-- START OF PASSAGE --

Building Communities
Brief


House and train at Kreis 4, Zurich, January 2021. Photo: Adrià Goula
Mark
Building Communities, Rehabilitation and Housing in Zurich, FS21

Building communities implies creating relationships that hold together people and things from different backgrounds and different times, a community between new and old neighbours, between new and old fragments of a built city in which, in the end, everyone, people and things, live in a new unity.

When we talk about building communities we are thinking about a new community built within the city that exists, inviting new neighbours to interact with those who already live there. We propose to work in urban contexts in transformation, observing and identifying the valuable social and physical qualities embedded in the area, and testing its capacity to be expanded and amplified as the basis to create a new urban chapter.

We understand urban rehabilitation as the balance between the recovery of a physical fabric and a social fabric: both complement each other and work at the same time. To work with the social fabric of a neighbourhood is to observe and incorporate the memory of hundreds of civic, cultural or personal relationships that the neighbourhood had built over time, and still remain invisible but latent.

But not only people contain the memory of a neighbourhood, the buildings are also loaded with memories of the uses of the place: the built fabric is the reflection of a social behaviour. It speaks of a way of using the ground, the sky, of a way of inhabiting... To read the memory contained in buildings and in people is to think about a future that counts on that past.

Art Gallery at Brauerstrasse. January 2021. Photo: Adrià Goula

The Studio

With the aim of building a community, we propose to work with a Collective Housing program combined with a Community Sports Centre: a mixed program that can facilitate the exchange within the members of the new community and people from outside of it.

This new program should be inserted in an area of Kreis 4 in Zurich next to the Gleisfeld and Langstrasse, in a way that it provides a good articulation with the existing fabric, and that it is able to interact with the place, activating it, bringing new energy to the neighbourhood. Between the two, what arrives and what exists, a community must be built: of new and old neighbours, of new and old built structures. It is important that the new Collective Housing and Sports Centre absorbs the time of the place in it, counting with everything that exists, being able to read the qualities that the city is offering and incorporating them into the new project.

The richness of the city around us should be celebrated by the new program, knowing that by doing so, the new Housing Units and Sports Centre will benefit from its immediate surroundings.

-- END OF PASSAGE --

**TASK REQUIREMENTS**:
**A)** For each statement, say whether it agrees with the studio brief, answering yes or no and quoting the words of the brief that decide it. (i) The studio proposes a Collective Housing program combined with a Community Sports Centre. (ii) The new program is to be placed in an area of Kreis 5 in Zurich. (iii) The brief describes urban rehabilitation as the recovery of the physical fabric alone.
**B)** Reproduce word for word the part of the studio brief that opens with the words containing "Building communities implies" and closes with "a new unity.".
The data that follow are separate material and are not part of the studio brief.

-- START OF SUPPLIED DATA --

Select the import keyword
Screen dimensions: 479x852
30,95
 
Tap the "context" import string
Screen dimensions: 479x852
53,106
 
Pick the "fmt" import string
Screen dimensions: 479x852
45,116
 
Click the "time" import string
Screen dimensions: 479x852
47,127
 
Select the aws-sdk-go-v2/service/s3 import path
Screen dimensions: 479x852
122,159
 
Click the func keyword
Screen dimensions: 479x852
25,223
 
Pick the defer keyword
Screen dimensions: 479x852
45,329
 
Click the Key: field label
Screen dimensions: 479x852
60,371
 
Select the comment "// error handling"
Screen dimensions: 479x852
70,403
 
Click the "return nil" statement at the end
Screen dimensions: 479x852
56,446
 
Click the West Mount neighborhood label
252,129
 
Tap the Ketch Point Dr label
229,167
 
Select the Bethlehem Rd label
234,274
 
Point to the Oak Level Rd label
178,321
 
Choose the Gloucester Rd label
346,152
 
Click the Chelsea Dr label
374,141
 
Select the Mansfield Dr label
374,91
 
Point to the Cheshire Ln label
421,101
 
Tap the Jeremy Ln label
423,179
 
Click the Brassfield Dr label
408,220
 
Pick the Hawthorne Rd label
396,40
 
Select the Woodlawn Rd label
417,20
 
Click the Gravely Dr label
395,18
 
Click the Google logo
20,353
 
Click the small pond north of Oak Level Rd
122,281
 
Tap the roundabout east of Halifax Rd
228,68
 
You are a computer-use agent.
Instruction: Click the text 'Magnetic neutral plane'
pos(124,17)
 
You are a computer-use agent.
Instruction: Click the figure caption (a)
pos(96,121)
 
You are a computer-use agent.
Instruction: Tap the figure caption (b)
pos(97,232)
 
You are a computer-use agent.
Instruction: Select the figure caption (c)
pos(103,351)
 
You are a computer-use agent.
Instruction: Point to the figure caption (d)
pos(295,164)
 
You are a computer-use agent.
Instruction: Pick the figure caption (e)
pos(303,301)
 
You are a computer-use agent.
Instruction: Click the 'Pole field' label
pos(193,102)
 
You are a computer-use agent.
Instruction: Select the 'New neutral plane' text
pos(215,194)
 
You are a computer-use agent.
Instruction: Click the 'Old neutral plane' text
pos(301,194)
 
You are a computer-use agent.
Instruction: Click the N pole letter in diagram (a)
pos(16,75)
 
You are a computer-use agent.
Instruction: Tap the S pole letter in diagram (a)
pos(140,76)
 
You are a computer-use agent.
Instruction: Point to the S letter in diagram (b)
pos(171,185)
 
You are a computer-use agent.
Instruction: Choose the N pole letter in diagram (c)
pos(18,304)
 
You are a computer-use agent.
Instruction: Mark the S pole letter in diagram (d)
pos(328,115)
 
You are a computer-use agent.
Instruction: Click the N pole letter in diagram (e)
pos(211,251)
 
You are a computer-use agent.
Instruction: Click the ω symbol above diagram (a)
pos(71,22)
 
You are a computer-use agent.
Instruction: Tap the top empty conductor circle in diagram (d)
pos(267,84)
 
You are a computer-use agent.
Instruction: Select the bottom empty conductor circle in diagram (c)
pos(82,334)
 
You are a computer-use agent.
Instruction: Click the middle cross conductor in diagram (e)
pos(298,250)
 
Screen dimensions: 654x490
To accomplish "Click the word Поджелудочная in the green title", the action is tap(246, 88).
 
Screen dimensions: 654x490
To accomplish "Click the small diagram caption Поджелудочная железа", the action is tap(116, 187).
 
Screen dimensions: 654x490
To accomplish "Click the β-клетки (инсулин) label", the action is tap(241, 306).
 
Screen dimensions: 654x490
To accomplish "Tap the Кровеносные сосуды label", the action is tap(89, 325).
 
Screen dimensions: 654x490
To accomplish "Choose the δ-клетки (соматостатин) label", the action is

-- END OF SUPPLIED DATA --

**RESULTS OF THE EXERCISE**:
**A)**
(i) Yes: "we propose to work with a Collective Housing program combined with a Community Sports Centre"
(ii) No: "This new program should be inserted in an area of Kreis 4 in Zurich next to the Gleisfeld and Langstrasse"
(iii) No: "We understand urban rehabilitation as the balance between the recovery of a physical fabric and a social fabric"

**B)**
Building communities implies creating relationships that hold together people and things from different backgrounds and different times, a community between new and old neighbours, between new and old fragments of a built city in which, in the end, everyone, people and things, live in a new unity.